Experimental program
Comparison scheme
Effect test

Embodiment 1

[0017] Example 1: Isolation and Identification of Myceliophthorathermophila Myceliophthorathermophila

[0018] (1) Specimen collection: collected from compost.

[0019] (2) Separation and cultivation: 0.5 g of the collected specimens were placed on a PDA plate and cultured at 50° C. for 3 days before separation and purification. Operation steps refer to Cooney and Emerson (1964) literature.

[0020] (3) Identification: Refer to the documents of Cooney and Emerson (1964) and LaTouche (1950).

Embodiment 2

[0021] Embodiment 2: Cloning of thermostable glycoside hydrolase gene MtCel1

[0022] (1) Extraction of total RNA from Myceliophthorathermophila: refer to the instructions of the Trizol kit.

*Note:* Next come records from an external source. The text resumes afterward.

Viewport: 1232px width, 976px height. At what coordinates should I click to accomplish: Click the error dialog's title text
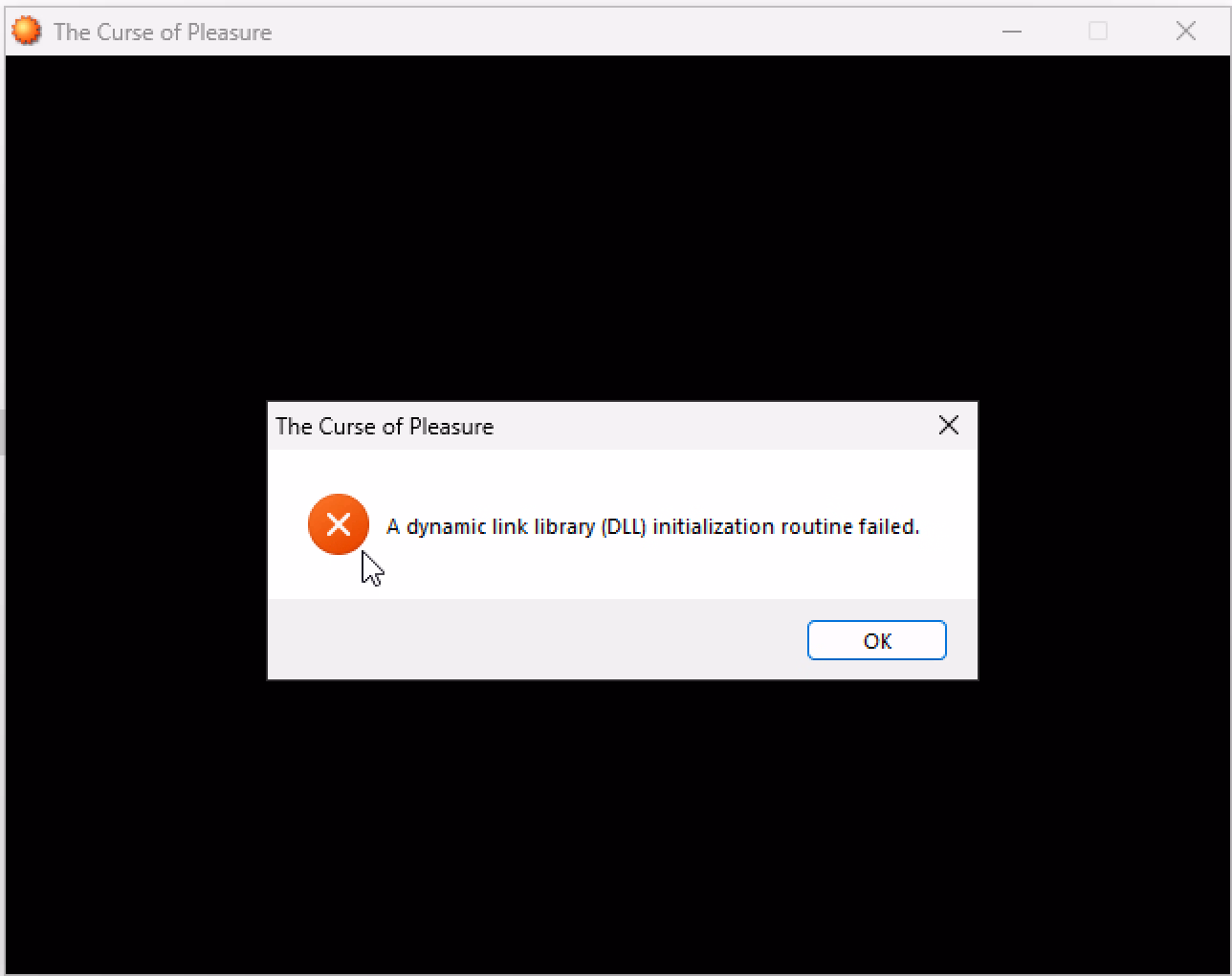tap(385, 427)
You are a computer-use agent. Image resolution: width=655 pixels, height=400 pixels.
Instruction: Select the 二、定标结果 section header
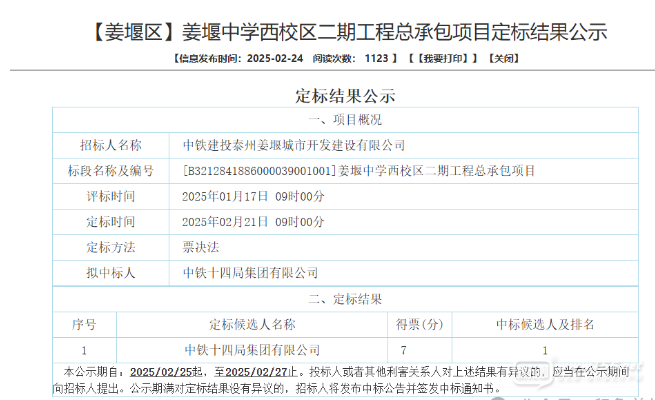click(345, 298)

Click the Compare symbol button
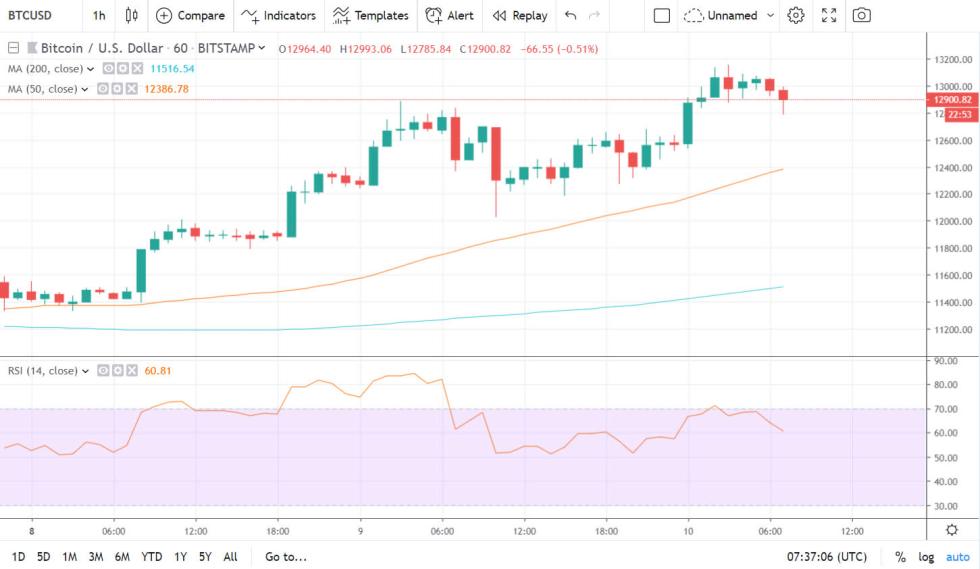pyautogui.click(x=190, y=15)
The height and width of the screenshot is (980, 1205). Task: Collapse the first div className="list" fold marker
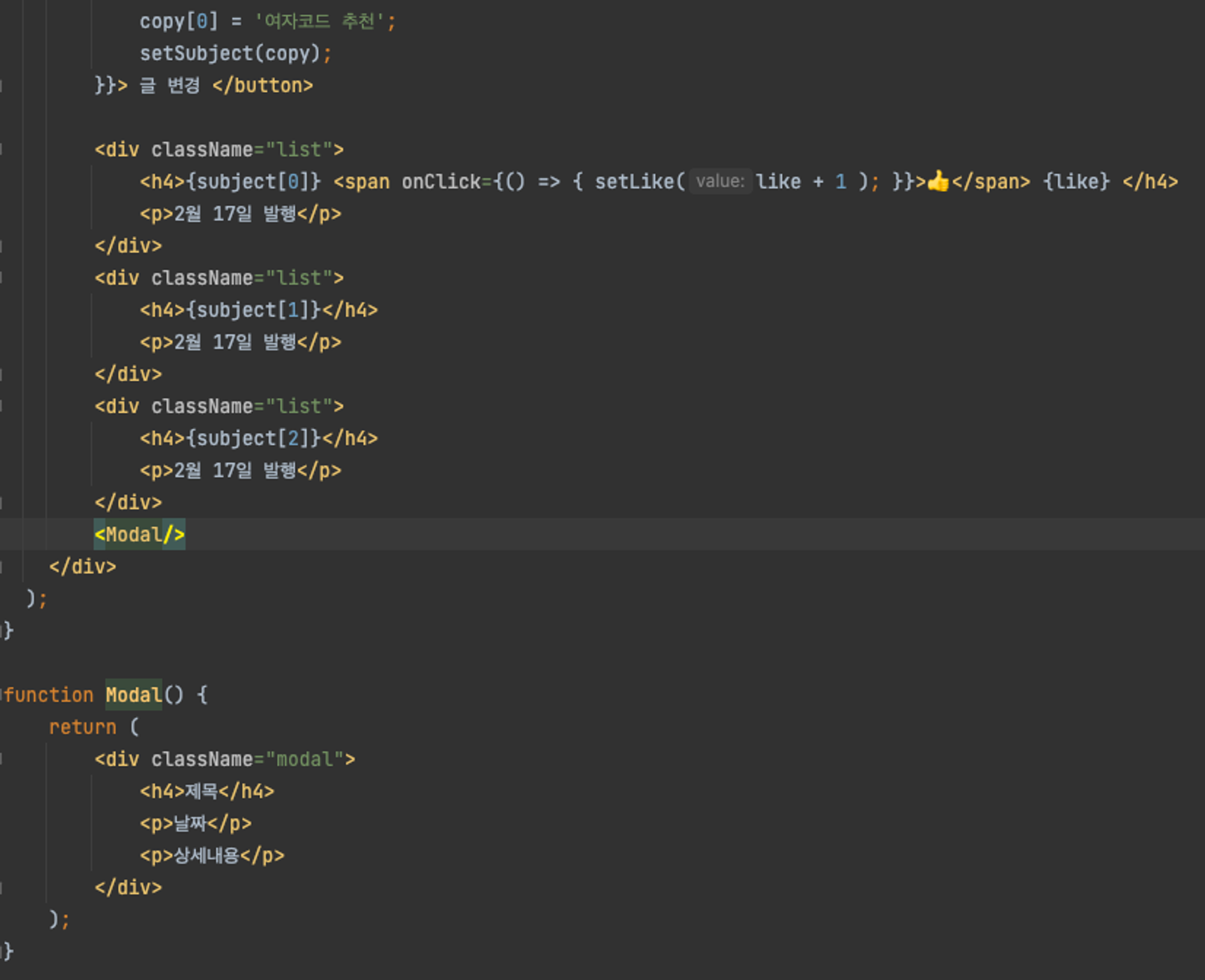click(2, 149)
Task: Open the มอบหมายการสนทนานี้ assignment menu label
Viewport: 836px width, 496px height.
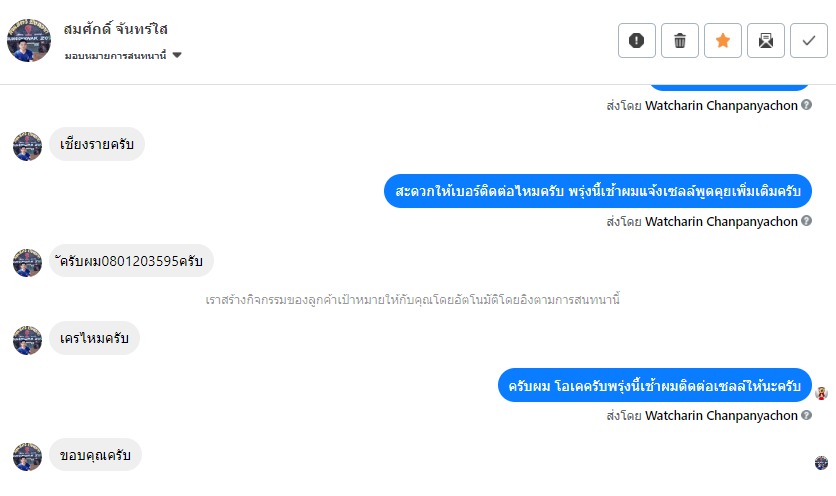Action: 114,55
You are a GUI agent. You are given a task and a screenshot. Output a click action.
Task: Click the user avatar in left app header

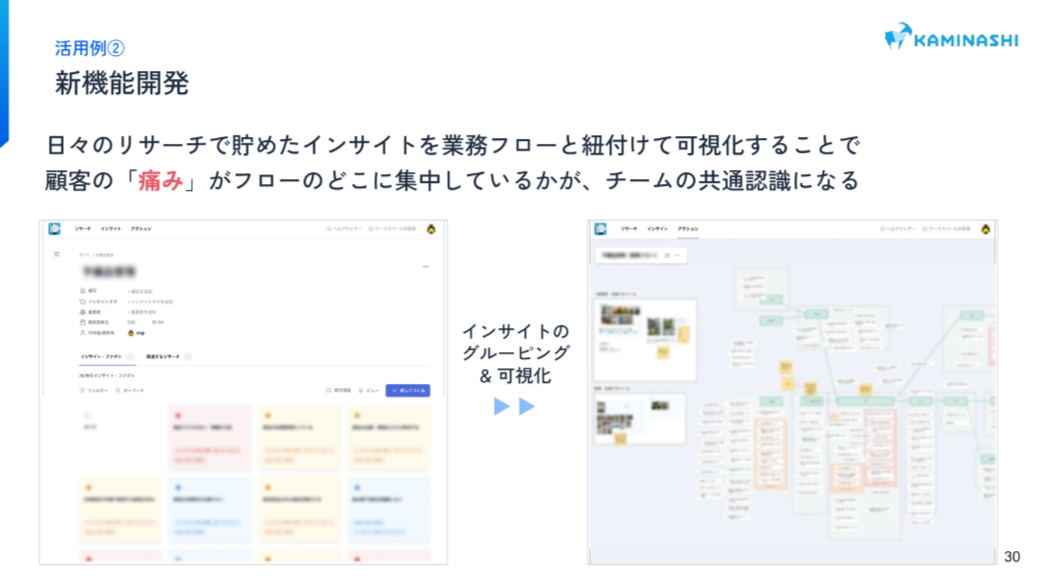(x=431, y=229)
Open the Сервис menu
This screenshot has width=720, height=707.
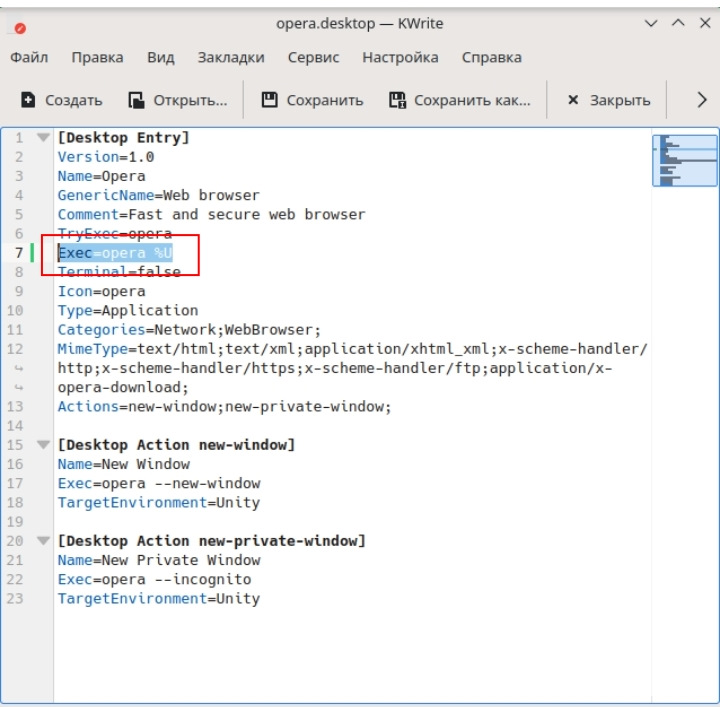tap(313, 58)
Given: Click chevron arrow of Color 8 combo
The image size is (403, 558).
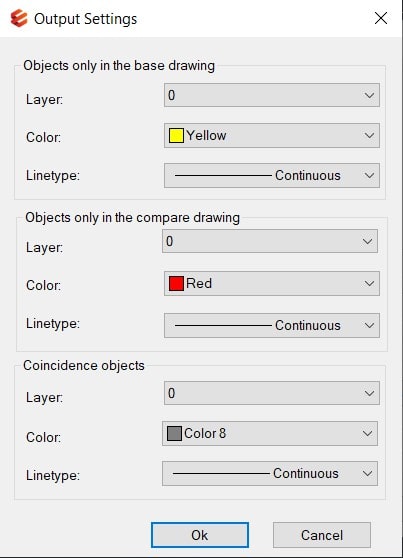Looking at the screenshot, I should (x=367, y=433).
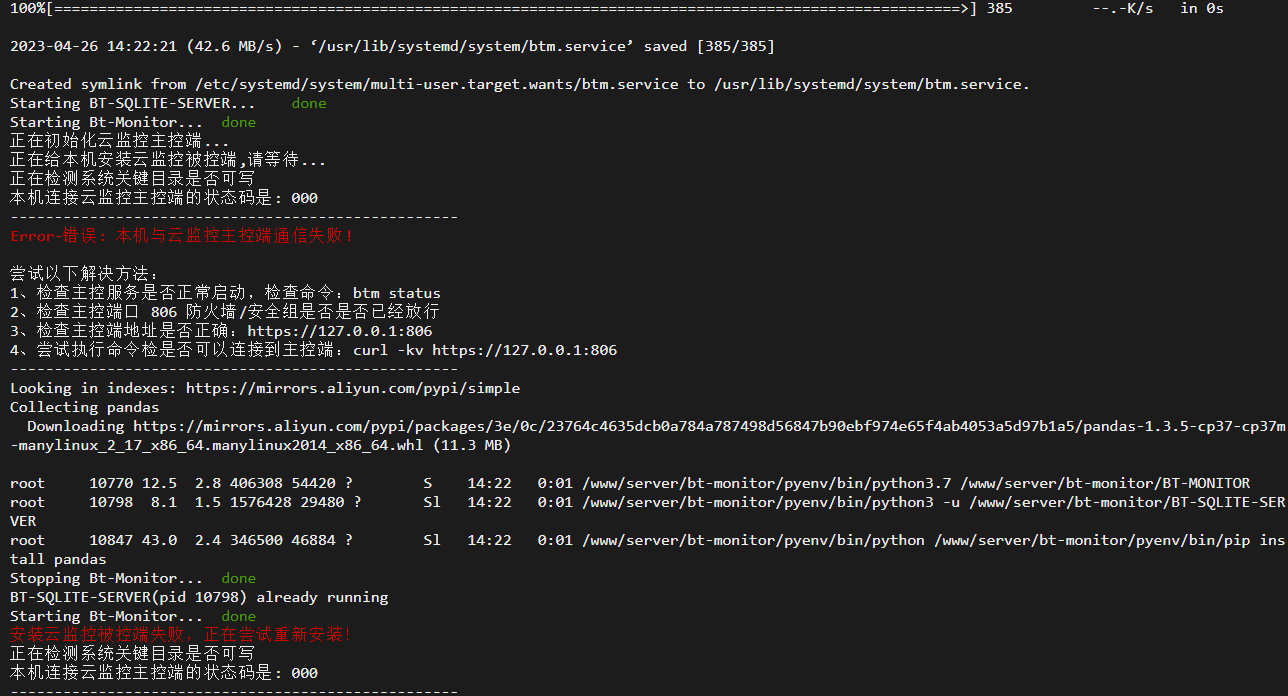Image resolution: width=1288 pixels, height=696 pixels.
Task: Click green done after Starting BT-SQLITE-SERVER
Action: click(x=309, y=103)
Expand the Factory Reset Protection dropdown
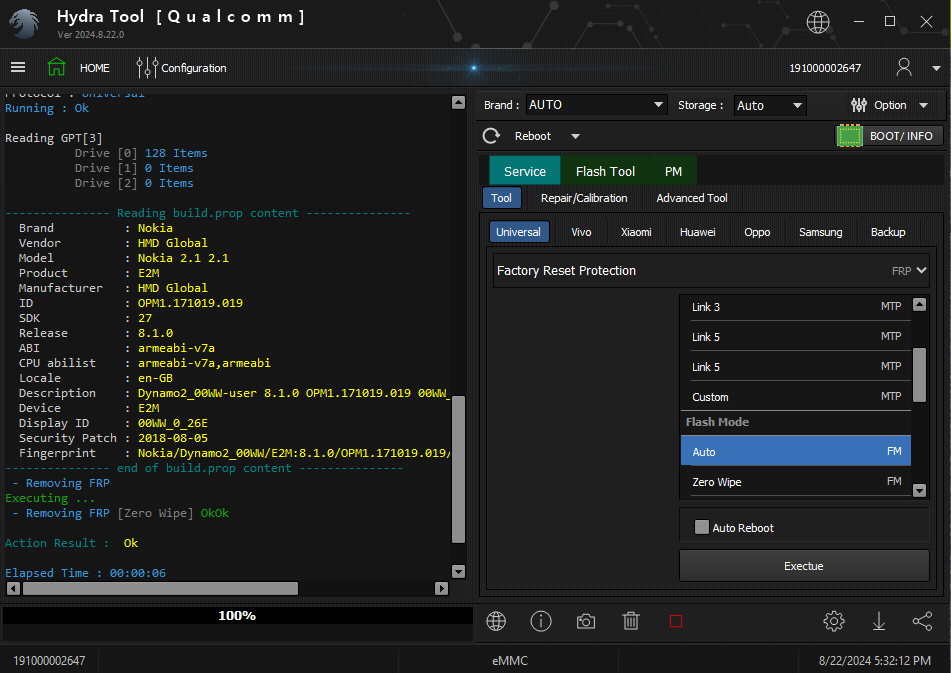The width and height of the screenshot is (951, 673). click(921, 270)
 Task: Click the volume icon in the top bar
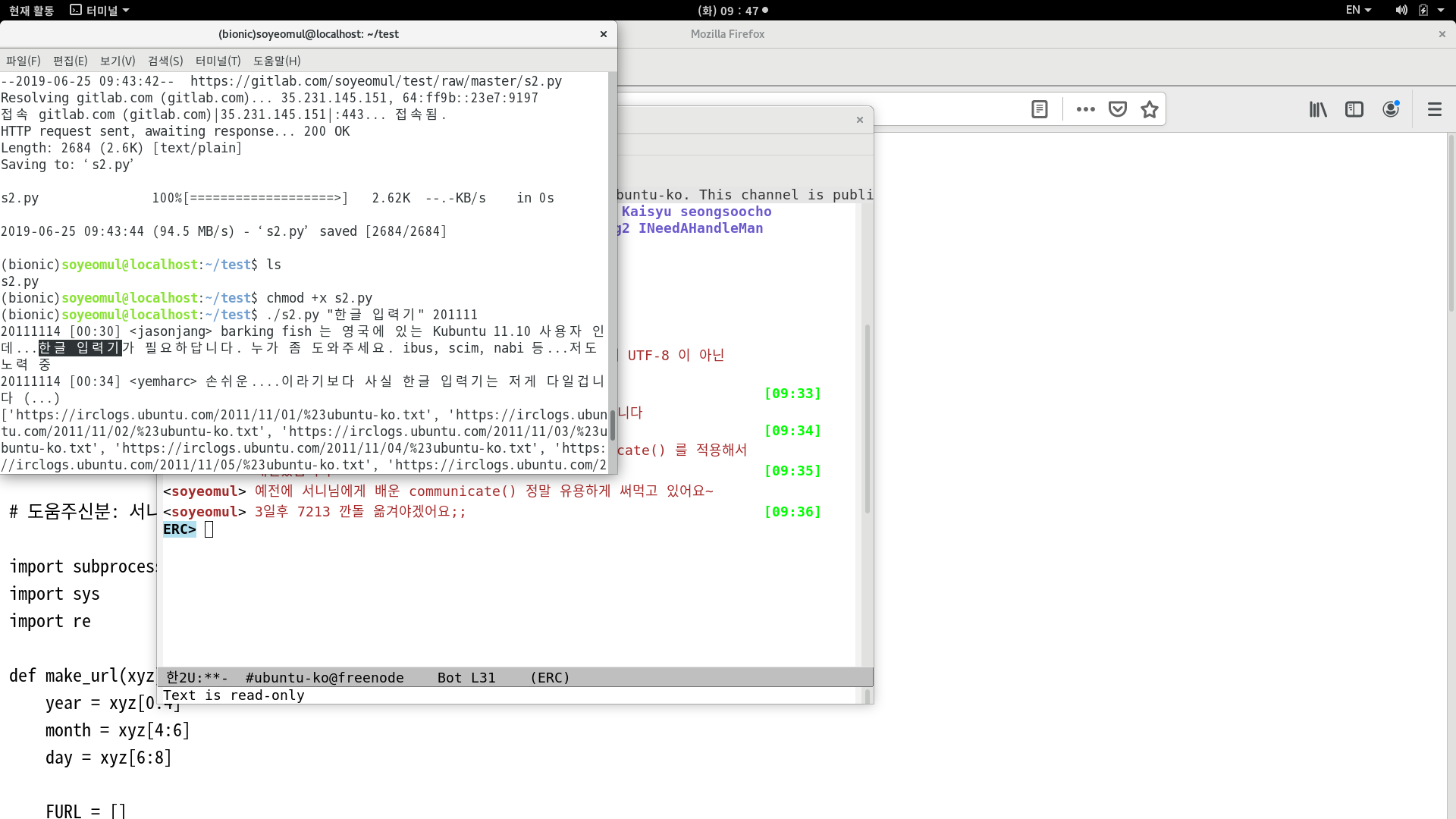(x=1399, y=10)
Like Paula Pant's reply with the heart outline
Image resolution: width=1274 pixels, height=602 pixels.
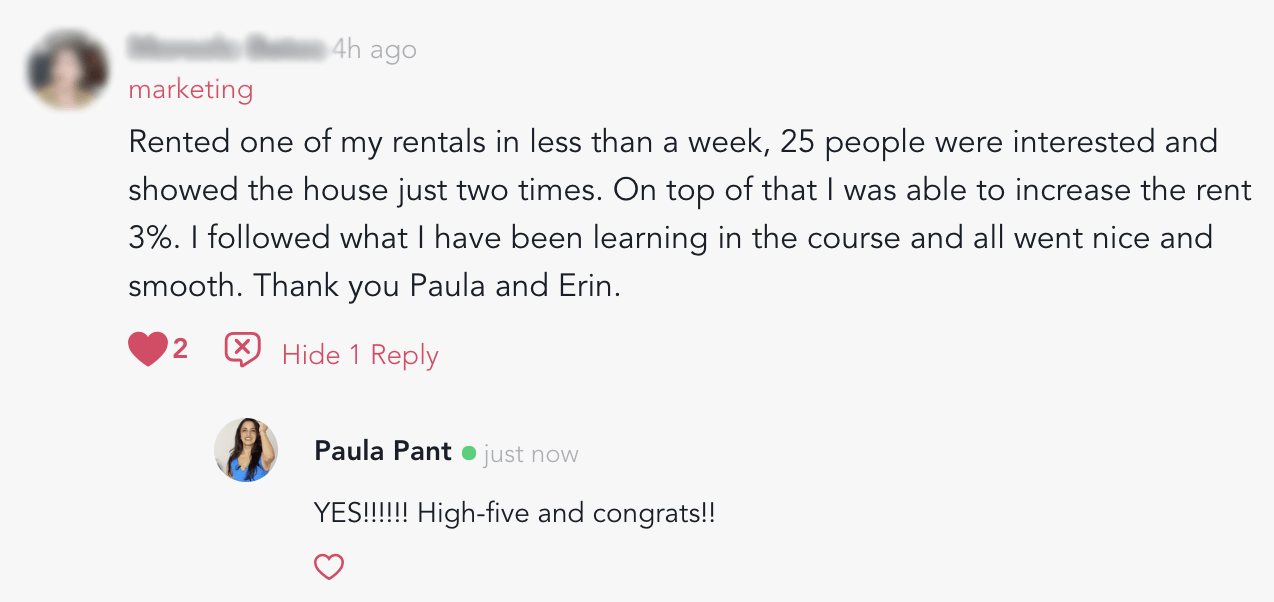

[0023] (2) Synthesis of the first strand of cDNA: according to the instructions of the TaKaRaRNAPCRkit (AMV) Ver3.0 kit from Takara Company: take 1-2 μg of total RNA, add RNaseFreeddH 2 From 0 to 9.5 μL, denature the RNA sample at 75°C for 5 minutes, immediately cool it in an ice bath for 5 minutes, then centrifuge slightly, and add the following components in sequence in the ice bath: 10mmol / LdNTPMixture2μL, 10×RTBuffer (Mg 2+ )2μL, 25mmol / LMgCl 2 4 μL, Oligod(T)-Adaptor Primer 1 μL, RNase Inhibiter 0.5 μL, AMVReverse Transcriptase 1 μL (Final Volume 20 μL), after mixing the reaction solution, put it at room temperature for 10 minutes, then incubate at 42°C for 60 minutes, and then boil for 5 minutes to inactivate the reverse transcriptase. Add 180 μL DEPC-treated ddH 2 O, dilute to ...

Embodiment approach 3

[0044] Embodiment 3: Construction of expression vector

[0045] (1) Design expression primers according to the nucleotide sequence of the isolated MtCel1 gene, respectively introduce EcorI and NotI restriction sites at the 5' end of the primers, and introduce 6 histidine sequences into the downstream primers as purification tags:

[0046] Upstream primer: 5'-CCG GAATTC GCCGTCATCACTCCG-3' (EcorI)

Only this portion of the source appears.